EXTRACTED TEXT:
From Casetext: Smarter Legal Research

Walker v. State

Florida Court of Appeals, Fifth District
Sep 6, 2024
No. 5D2023-2768 (Fla. Dist. Ct. App. Sep. 6, 2024)

Opinion

5D2023-2768

09-06-2024

Willie E. Walker, Appellant, v. State of Florida, Appellee.

Matthew J. Metz, Public Defender, and Darnelle Paige Lawshe, Assistant Public Defender, Daytona Beach, for Appellant. Ashley Moody, Attorney General, Tallahassee, and Deborah A. Chance, Assistant Attorney General, Daytona Beach, for Appellee.


Not final until disposition of any timely and authorized motion under Fla. R. App. P. 9.330 or 9.331.

On appeal from the Circuit Court for Volusia County. Karen A. Foxman, Judge. LT Case No. 2020-302465-CFDB

Matthew J. Metz, Public Defender, and Darnelle Paige Lawshe, Assistant Public Defender, Daytona Beach, for Appellant.

Ashley Moody, Attorney General, Tallahassee, and Deborah A. Chance, Assistant Attorney General, Daytona Beach, for Appellee.

EDWARDS, C.J.

TASK OBJECTIVE: Transcribe the Walker v. State opinion from "Walker v. State" to "of Florida, Appellee.". The listing comes from a source unrelated to the Walker v. State opinion.

DATASET EXTRACT:
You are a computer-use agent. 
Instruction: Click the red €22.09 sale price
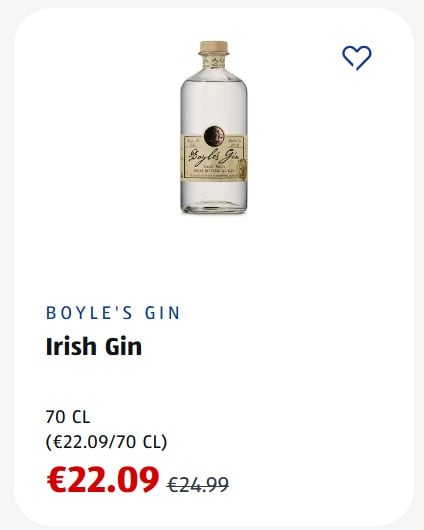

EXERCISE OUTPUT:
Walker v. State

Florida Court of Appeals, Fifth District
Sep 6, 2024
No. 5D2023-2768 (Fla. Dist. Ct. App. Sep. 6, 2024)

Opinion

5D2023-2768

09-06-2024

Willie E. Walker, Appellant, v. State of Florida, Appellee.